Sunday, June 16, 2013

Book Review: My Space by Jerry Scott and Rick Kirkman (Baby Blues #24)

Stars: 5 out of 5
Pros: Lots of laughs at family life
Cons: None
The Bottom Line
Family dynamics
Between siblings and parents
Played for lots of laughs




A Luxury When Raising Kids

I first found the comic strip Baby Blues when it was only a couple years old.  At that time, the MacPherson family just had two kids, Zoe and Hammie.  My Space is the twenty-fourth collection of strips, and they now have baby Wren and Zoe and Hammie are in elementary school.  Obviously, time goes slower in their world than ours.  But that's okay because the strips are still so funny.

Each strip is almost always its own gag.  It's very rare to find something that carries over for several strips and even more rare to find anything beyond the most basic connection when they do.  True, there is a series about the kids in a fast food playground.  And we get to meet a new friend of Zoe's who lives with her great-grandmother.  But most of the time, these are one and done strips about the joys and trials (okay, mainly the trials) of raising kids.

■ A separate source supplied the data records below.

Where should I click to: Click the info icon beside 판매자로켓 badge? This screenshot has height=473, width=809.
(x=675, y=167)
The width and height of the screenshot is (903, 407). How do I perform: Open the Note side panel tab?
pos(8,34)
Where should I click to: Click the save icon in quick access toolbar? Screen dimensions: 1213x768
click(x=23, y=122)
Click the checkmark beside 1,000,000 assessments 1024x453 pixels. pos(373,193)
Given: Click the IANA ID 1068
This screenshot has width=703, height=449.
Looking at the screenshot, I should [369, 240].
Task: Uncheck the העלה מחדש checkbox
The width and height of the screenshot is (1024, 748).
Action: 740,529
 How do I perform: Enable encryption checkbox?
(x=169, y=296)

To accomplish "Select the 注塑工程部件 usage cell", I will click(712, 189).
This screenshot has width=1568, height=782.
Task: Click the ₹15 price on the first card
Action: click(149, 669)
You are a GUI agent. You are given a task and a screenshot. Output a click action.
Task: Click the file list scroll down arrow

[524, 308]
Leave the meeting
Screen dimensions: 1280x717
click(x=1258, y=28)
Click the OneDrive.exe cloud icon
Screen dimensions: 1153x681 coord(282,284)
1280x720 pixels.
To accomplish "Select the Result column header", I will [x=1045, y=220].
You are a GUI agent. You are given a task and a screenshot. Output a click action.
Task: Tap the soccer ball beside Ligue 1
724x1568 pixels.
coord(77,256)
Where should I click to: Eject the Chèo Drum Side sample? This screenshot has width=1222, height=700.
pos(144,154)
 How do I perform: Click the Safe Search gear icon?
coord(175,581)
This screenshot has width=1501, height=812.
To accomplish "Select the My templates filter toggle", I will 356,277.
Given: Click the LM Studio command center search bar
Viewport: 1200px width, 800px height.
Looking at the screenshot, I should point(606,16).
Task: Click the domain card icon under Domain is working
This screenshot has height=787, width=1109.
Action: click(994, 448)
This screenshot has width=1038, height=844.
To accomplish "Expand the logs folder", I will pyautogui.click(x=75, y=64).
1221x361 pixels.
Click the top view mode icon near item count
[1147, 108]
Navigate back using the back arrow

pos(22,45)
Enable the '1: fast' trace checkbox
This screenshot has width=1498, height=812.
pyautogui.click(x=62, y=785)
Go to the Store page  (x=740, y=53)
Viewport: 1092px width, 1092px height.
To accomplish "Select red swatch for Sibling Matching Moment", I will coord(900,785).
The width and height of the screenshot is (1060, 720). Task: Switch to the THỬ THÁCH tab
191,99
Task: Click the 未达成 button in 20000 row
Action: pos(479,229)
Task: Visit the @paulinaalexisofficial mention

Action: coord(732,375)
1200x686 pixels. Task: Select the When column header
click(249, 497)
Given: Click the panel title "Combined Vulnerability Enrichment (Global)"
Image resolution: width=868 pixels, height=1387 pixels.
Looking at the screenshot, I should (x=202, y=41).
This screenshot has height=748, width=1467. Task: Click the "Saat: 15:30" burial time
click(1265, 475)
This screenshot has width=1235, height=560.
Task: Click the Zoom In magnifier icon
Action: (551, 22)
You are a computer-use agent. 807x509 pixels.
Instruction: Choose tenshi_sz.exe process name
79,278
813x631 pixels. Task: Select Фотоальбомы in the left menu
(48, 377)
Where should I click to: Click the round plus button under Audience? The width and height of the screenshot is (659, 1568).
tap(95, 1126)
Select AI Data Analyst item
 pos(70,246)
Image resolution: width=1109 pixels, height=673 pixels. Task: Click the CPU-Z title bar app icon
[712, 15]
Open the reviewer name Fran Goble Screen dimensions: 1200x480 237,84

What makes these strips so funny is how true to life they are.  I don't have kids of my own, but I was a kid once, so I still get most of the humor here.  Yes, it will appeal to all ages.  For example, in one strip, Zoe tries to tattle on Hammie for hitting her.  When Hammie denies it, Zoe confesses that she was preemptively tattling since she expected to get hit for eating his Halloween candy.  As Hammie and Wanda (the mom) turn against her, she exclaims, "Hey!  I'm the potential victim here!"

There are about seven months worth of strips here.  The weekday strips are in black and white, but the Sunday strips are in full color.  Over the course of the book, we get a summer, Halloween, Christmas, and New Years.  There's a discussion about the differences between boys and girls and several on how parents record the milestones in each child differently.  Hammie finds a new cause to champion - global worming.  Zoe learns that it is possible to be in favor of something and opposed to it at the same time.  And we get lots of sibling rivalry between Zoe and Hammie.

If you are a parent, you'll definitely love the humor in My Space.  Even if you don't have kids, you'll still find this Baby Blues collection to be pretty funny.